15. Kantonrechter Utrecht beslist in zijn vonnis van 16 december 2009, AR 2009/974 dat de opzegging niet kennelijk onredelijk is. Bij het vaststellen van de marktpositie van de werknemer wordt terecht getoetst ten tijde van de ingang van het ontslag. Dat hij achteraf langer werkloos bleef dan op grond van de omstandigheden destijds kon worden verwacht, is niet van belang. Een eerder vonnis van kantonrechter Utrecht (2 december 2009, AR 2009/909 is voor deze bijdrage van minder belang, omdat het daar gaat om de beoordeling of de werknemer een beroep kan doen op de hardheidsclausule uit een sociaal plan.

16. Kantonrechter Deventer (24 december 2009, AR 2010/11) stelt voorop bij de vaststelling van de hoogte van de schadevergoeding rekening te houden met alle relevante omstandigheden van het geval, welke omstandigheden vervolgens ook expliciet worden benoemd. Vaststaat dat de werknemer arbeidsongeschikt is geworden door het zeer langdurig uitoefenen van zijn met de jaren steeds zwaarder geworden werkzaamheden. Thans is de werknemer arbeidsongeschikt; zowel het UWV WERKbedrijf als de bedrijfsarts zijn zonder meer negatief over de mogelijkheden van de werknemer om nog enigerlei arbeid te verrichten. De kantonrechter laat vervolgens met name zwaar wegen dat de werkgever geen enkele maatregel heeft getroffen ter beperking van het uitvalrisico, terwijl de werknemer tweemaal op eigen initiatief zijn uren heeft teruggebracht in de - achteraf vergeefse - hoop het zo langer vol te houden, daarmee onverplicht een deel van het financiële risico van uitval door ziekte overnemend van de werkgever. De totale inkomensschade wordt begroot op € 41.444,00. Uit de feiten en omstandigheden blijkt niets waarom dit bedrag - de daadwerkelijke materiële schade - zou moeten worden verlaagd. Sterker nog, ik meen dat een verhoging van de schadevergoeding wegens de geleden immateriële schade gerechtvaardigd zou zijn. Desalniettemin stelt de rechter de schadevergoeding vast op € 25.000,00, zonder dat hij motiveert waarom deze verlaging van de schadevergoeding geïndiceerd zou zijn.

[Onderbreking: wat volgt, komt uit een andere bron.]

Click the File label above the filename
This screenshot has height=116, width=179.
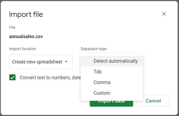pyautogui.click(x=12, y=27)
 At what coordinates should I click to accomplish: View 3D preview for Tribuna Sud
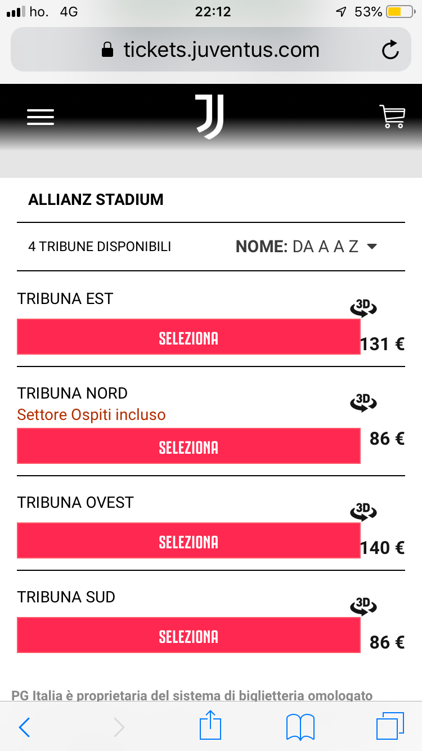[363, 606]
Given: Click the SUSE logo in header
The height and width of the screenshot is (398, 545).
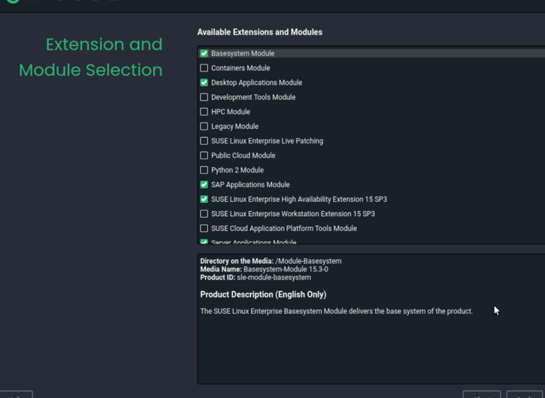Looking at the screenshot, I should click(x=13, y=1).
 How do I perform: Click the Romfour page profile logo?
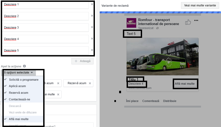click(x=131, y=23)
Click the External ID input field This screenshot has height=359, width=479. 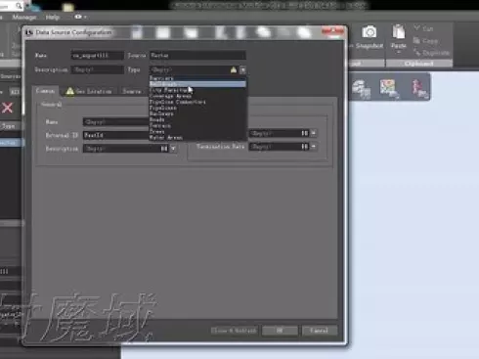pyautogui.click(x=115, y=135)
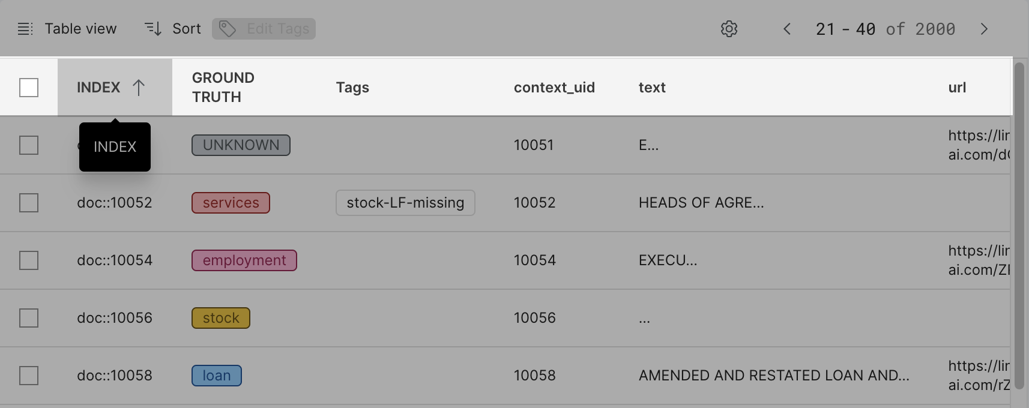Click the yellow stock label badge
Image resolution: width=1029 pixels, height=408 pixels.
221,318
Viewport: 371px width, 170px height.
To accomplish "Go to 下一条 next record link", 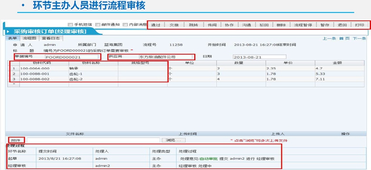I will click(359, 38).
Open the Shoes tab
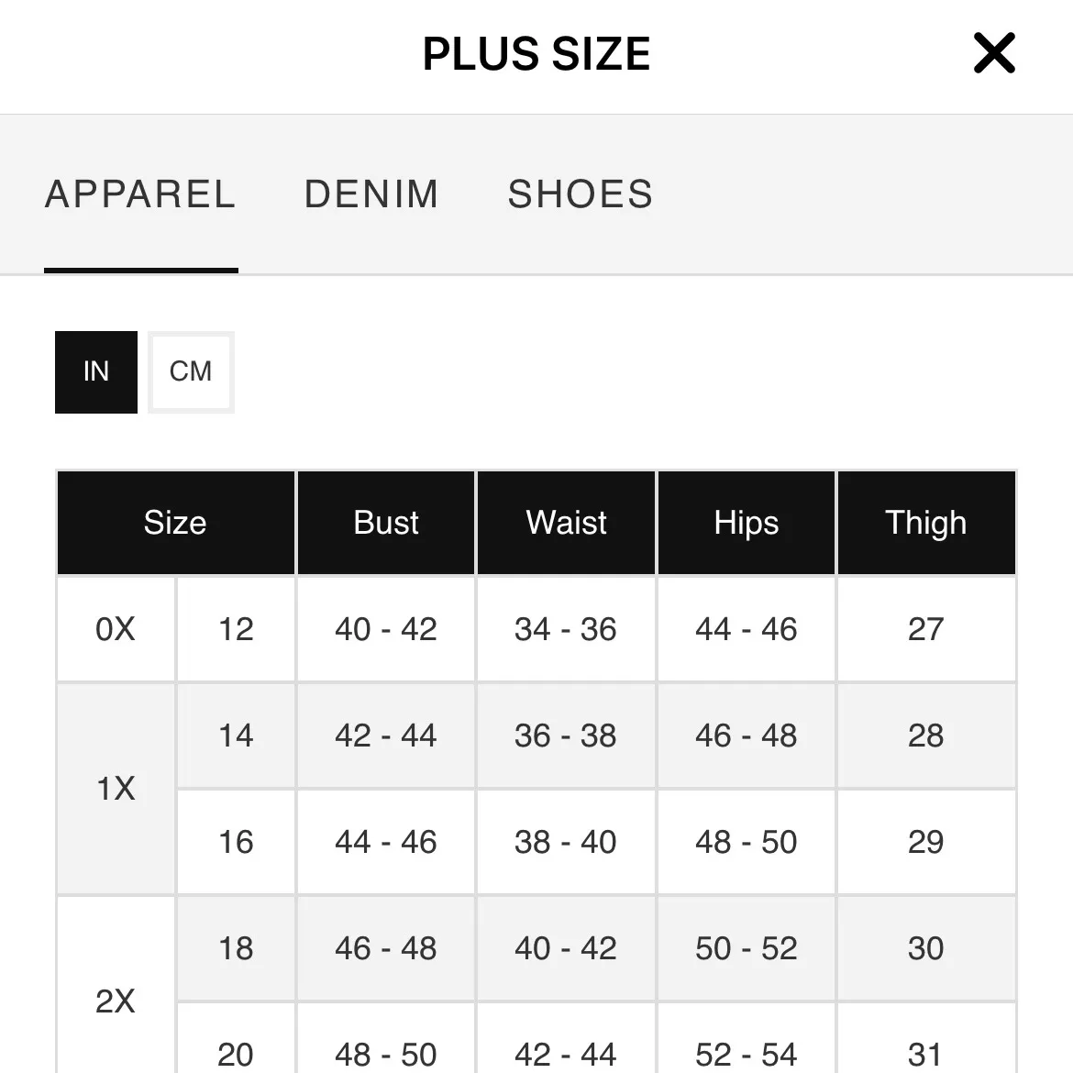 tap(581, 194)
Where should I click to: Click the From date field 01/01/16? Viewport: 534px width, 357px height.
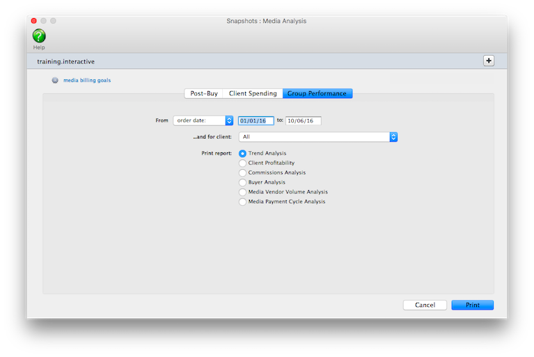[x=256, y=120]
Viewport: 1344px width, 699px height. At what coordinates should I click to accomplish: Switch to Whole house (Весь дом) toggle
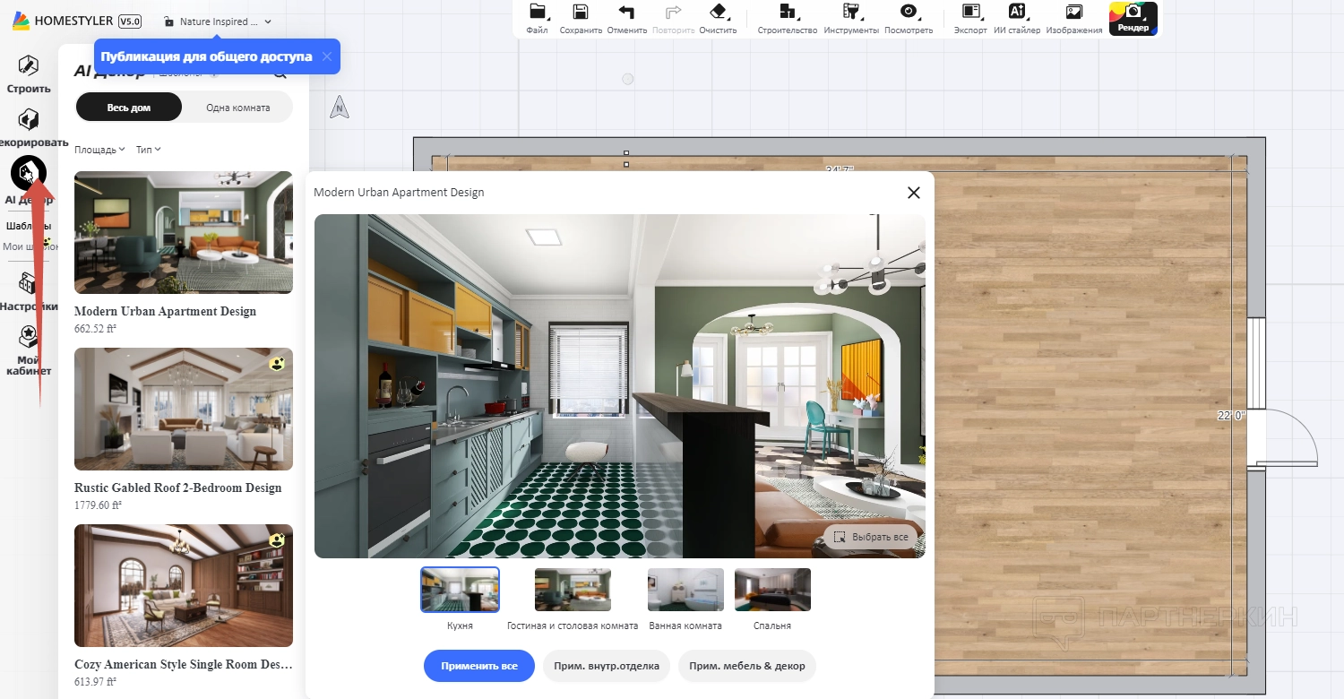pos(129,108)
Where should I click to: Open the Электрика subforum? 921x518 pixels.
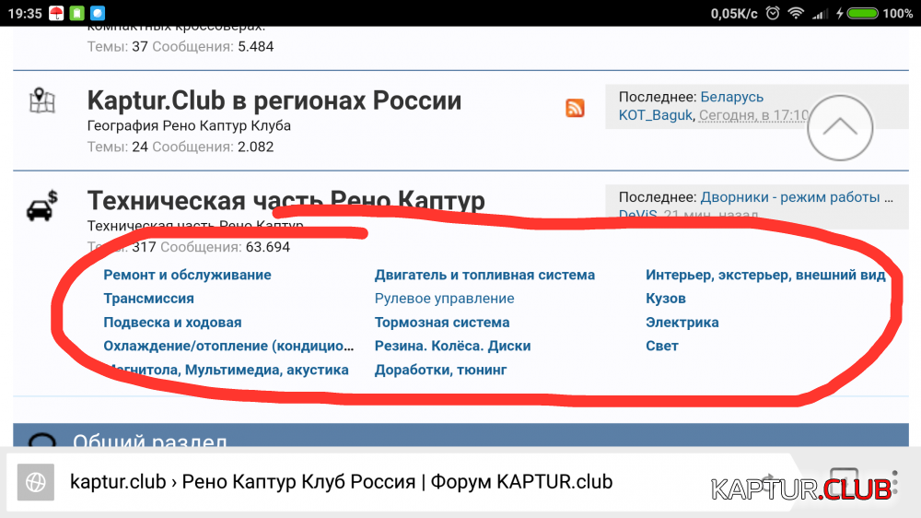point(682,323)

17. Uit het arrest Van de Grijp/Stam volgt mijns inziens dat voor het begroten van de schadevergoeding uit kennelijk onredelijk ontslag moet worden aangesloten bij schadevergoedingsregeling uit boek 6, zij het dat uit de aard van het arbeidsrecht voortvloeit dat deze regeling niet onverkort kan worden toegepast. Uitgangspunt is dat de schade concreet moet worden begroot. Dit geldt mijns inziens met name voor de inkomensschade. De belangenafweging en immateriële aspecten uit het arbeidsrecht maken dat de art. 7:681-vergoeding deels een vergoeding naar billijkheid zal blijven. De rechter dient daarbij wel de feiten en omstandigheden die hij heeft meegewogen bij de begroting van de schade inzichtelijk te maken. De paar vonnissen die inmiddels zijn gewezen voldoen mijns inziens nog niet allemaal aan deze motiveringseisen.